CORESTA Meeting, Smoke Science/Product Technology, 2019, Hamburg, STW 04

Multi-organ-on-a-chip platforms to assess the biological impact of toxicants as well as PBPK properties in vitro

FRENTZEL S.; BOVARD D.; SANDOZ A.; LUETTICH K.; HOENG J.; PEITSCH M.C.
PMI R&D, Philip Morris Products S.A., Neuchâtel, Switzerland

The merging of three-dimensional (3D) organotypic in vitro models with multi-organ-on-a-chip (MOC) technology has taken in vitro assessment of chemicals to an unprecedented level. By connecting multiple 3D organotypic models, MOCs enable the study of organ cross-talk, thereby placing the evaluation of compound safety and efficacy much closer to human exposure conditions. In particular MOCs, utilizing human airway epithelial air-liquid interface (ALI) culture models, could advance the toxicological assessment of aerosols in vitro. In contrast to models kept in static culture conditions, the microfluidics connecting the organ models in MOCs mimic the dynamic conditions in the blood circulation. Therefore physiologically-based pharmacokinetic (PBPK) modelling, based on MOC data, can better simulate exposure-responses in vivo. Furthermore, the presence of metabolically active 3D organotypic liver spheroids in lung-liver MOCs can provide valuable information about biotransformation of aerosol constituents and their potential harm.

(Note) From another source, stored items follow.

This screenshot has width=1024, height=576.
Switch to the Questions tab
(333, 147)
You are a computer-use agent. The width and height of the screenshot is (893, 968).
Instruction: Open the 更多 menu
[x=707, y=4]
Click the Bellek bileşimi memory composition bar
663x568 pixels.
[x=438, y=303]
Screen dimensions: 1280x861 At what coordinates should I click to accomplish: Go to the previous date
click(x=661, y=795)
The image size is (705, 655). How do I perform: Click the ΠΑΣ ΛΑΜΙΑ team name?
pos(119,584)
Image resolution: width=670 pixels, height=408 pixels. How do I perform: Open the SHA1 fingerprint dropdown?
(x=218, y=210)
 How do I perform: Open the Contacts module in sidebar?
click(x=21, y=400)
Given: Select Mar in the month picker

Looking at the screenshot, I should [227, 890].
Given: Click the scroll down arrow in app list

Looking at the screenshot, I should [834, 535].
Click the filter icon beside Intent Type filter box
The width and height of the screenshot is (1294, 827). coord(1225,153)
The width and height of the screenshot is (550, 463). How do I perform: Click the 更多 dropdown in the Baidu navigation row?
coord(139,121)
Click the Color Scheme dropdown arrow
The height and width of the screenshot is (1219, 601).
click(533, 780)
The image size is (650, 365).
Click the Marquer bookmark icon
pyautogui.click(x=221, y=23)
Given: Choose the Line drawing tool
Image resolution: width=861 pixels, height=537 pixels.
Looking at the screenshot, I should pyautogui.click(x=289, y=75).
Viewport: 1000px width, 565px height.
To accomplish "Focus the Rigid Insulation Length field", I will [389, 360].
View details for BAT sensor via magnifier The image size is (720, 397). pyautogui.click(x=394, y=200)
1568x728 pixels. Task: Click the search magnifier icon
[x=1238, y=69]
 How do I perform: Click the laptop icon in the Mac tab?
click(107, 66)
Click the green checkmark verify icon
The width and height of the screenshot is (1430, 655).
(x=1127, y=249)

This presentation intends to provide a general overview of MOC platforms and their applicability to next generation tobacco and nicotine product assessment. Additionally, a MOC recently developed by us will be highlighted as an example for a lung-liver chip model where the metabolizing capacity of liver spheroids present in the chip can modulate the biological impact of a toxicant.